Afghan woman, whose picture went viral, achieves dream of college

The Indu,
April 01, 2018

On March
15, cheered on by her husband, Jahantap set out for the Daikundi provincial
capital of Nili to take the university entrance exam.
Jahantab
Ahmadi, 25, holds her daughter Khezran during an interview with 
The Associated
Press in Kabul. Photo Credit: AP

With
three children under the age of five and a husband who could neither read nor
write, 25-year-old Jahantab Ahmadi dreamed of going to college. Her high school
degree was enough to become a teacher at the only elementary school in her
village in central Afghanistan
in an open field but she wanted more.

On March
15, cheered on by her husband, Jahantab set out for the Daikundi provincial
capital of Nili to take the university entrance exam. She walked until her feet
were blistered and bruised and then sat for 10 hours with her infant daughter,
Khezran, cradled on her lap in a rickety bus over rugged rocky roads. Once in
Nili, she took the exam and scored a respectable 152 out of a possible 200.
But it
was a picture of Jahantab posted on Facebook, sitting cross-legged
on the classroom floor, her 2-month-old baby asleep on her lap as she took the
exam, that made the dream of going to college come true. A teacher in Nili who
was moved by Jahantab’s determination to get an education posted pictures on
Facebook. In Afghanistan, where women still struggle for even the most basic of
rights, it went viral.
“My
brother who was working in Kabul called me and said ‘I saw your picture in Facebook,’”
she said in an interview in Kabul where she is now enrolled at a private
university. “I wanted to get my education, so I could help my village, change
my village. I want to help my society.
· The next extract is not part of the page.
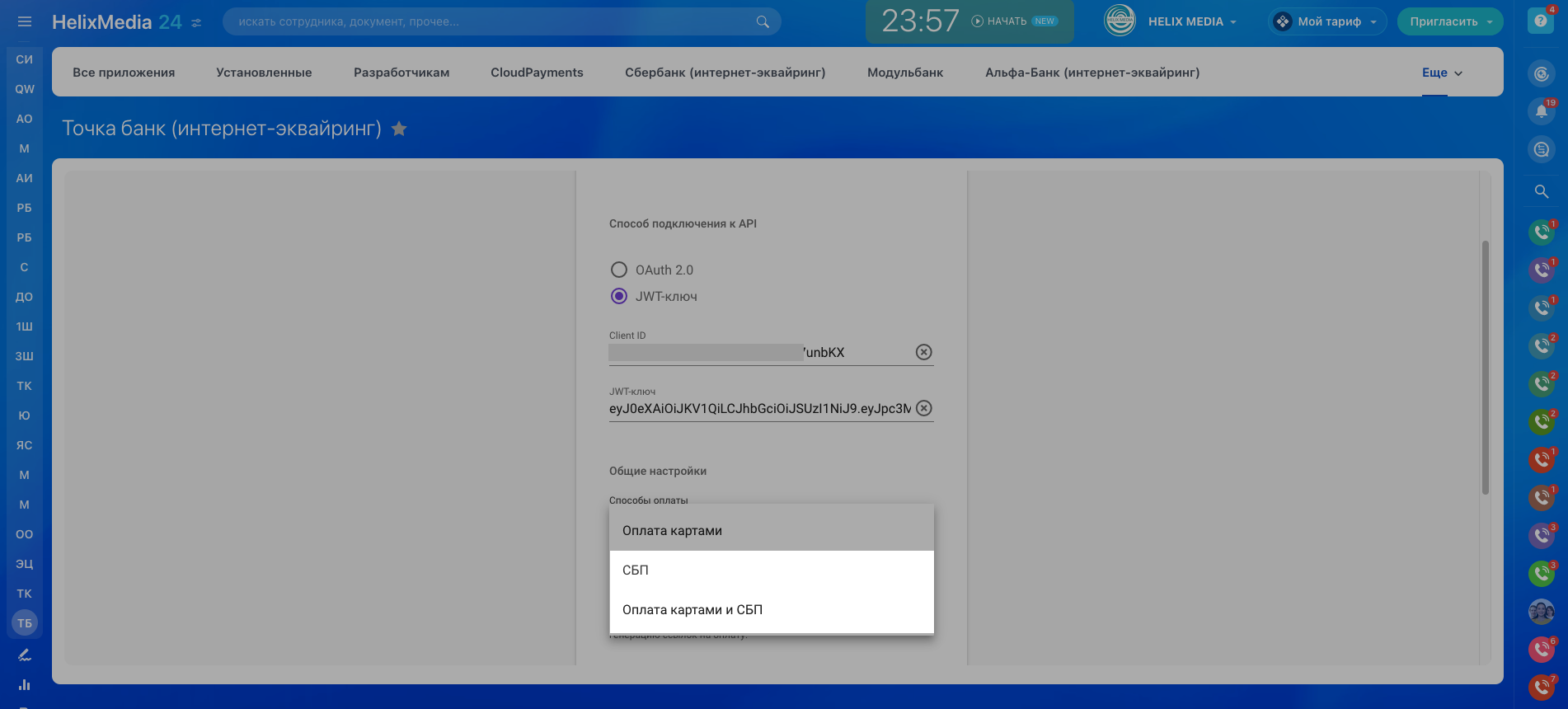Open the HELIX MEDIA account dropdown

tap(1171, 21)
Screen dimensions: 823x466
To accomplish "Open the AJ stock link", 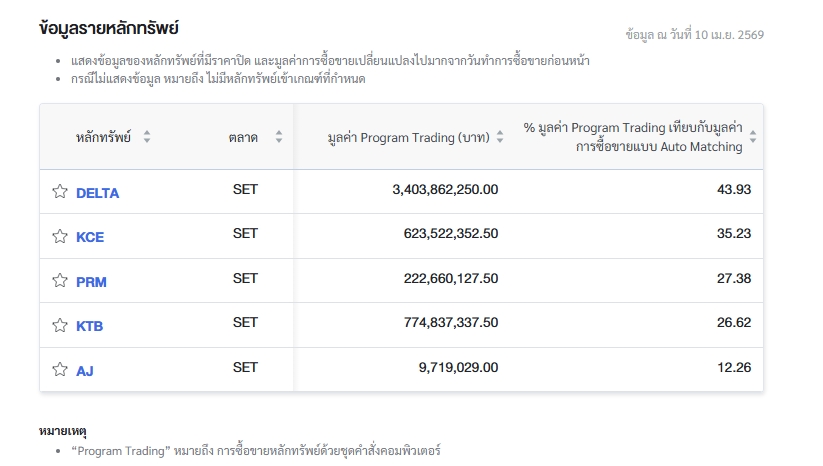I will [x=85, y=371].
But first I wanted it for my children,
so one day they could be educated.”
Nearly 17
years after the overthrow of the Taliban government, which outlawed women’s
education, an estimated 6 million children are in school in Afghanistan and a
third of them are girls. However, most girls don’t study beyond elementary
school, and of the 3.5 million Afghan children who have never gone to school,
75 percent are girls, according to the 2017 annual report of the United Nations
Children’s Fund, which was released in February.
Zahra
Yagana, who runs a small non-governmental organization that provides awareness
of the environment and the value of education, said the picture of Jahantab on
the floor, while other students sat at desks, inspired her to get Jahantab to
Kabul and into a university.
“Life is
still very difficult for women in Afghanistan. We need the international
community to stay for 50 or 100 years to change things here for women,” said
Yagana.
“When I
saw the picture of Jahantab on Facebook, I was so impressed,” she said. “Right
away the next day I wrote a story about her, but I thought we have to do
something for her, help her get her education. She inspired me.”
Yagana
went to the government and recruited Farkhunda Zahra Naderi, a senior adviser
to President Ashraf Ghani, as well as Sarwar Danish, a vice president. Naderi
is paying Jahantab’s university tuition and Danish will pay the rent on the
family’s home in Kabul.
“They
said she is a symbol for women and education,” said Yagana.
In a
country that remains deeply conservative and patriarchal, Jahantab’s husband,
Musa Mohammadi, would seem an anomaly.
“I am so
proud of my wife,” said Mohammadi, who never attended school and is illiterate.
“That’s
not the life I want for my children,” he said. “I see a sign on the road and I
can’t read it. I go to the pharmacy to get medicine, but I can’t read the name
of the pills. That’s not right. It is very difficult for me.”
Before
taking her entrance exams in March, Mohammadi said his wife taught children in
the open field beneath the blistering summer sun. “I saw how many people wanted
education. They all brought their children for her to teach.”
“Jahantab
has given light to the women in our village,” said Hesani. “We respect her. My
wife is so interested now in going to school after she saw Jahantab.”
Still,
there’s a lingering fear that any peace deal with the Taliban would set back
the fragile gains made over the last 17 years. Already, women’s rights groups
have assailed Ghani’s government for failing to pass legislation to protect
women and allowing clerics to rail against rights for women, stalling the
little progress made thus far.
Masuda
Karokhi, a member of parliament, told The Associated Press she is “tired and
disappointed” that each time legislators press for laws to advance the rights
of women, including a law to eliminate violence against women, conservative
members intervene to delay it. She said the government panders to those members
at the expense of women’s rights.
A 2017
Human Rights Watch report on Afghanistan said attempts to reform family law,
including divorce provisions, have stalled.
At a
conference on violence against women, Karokhi said one conservative member of
parliament argued that Islamic law allowed for violence against women.
“Why is
it that if a woman laughs, these conservative men say there is something in
Shariah (Islamic law) that says it is wrong, but men can do anything and there
is nothing in Shariah against them,” Karokhi said. “It’s so disappointing and
frustrating, the attitudes of men in Afghanistan.”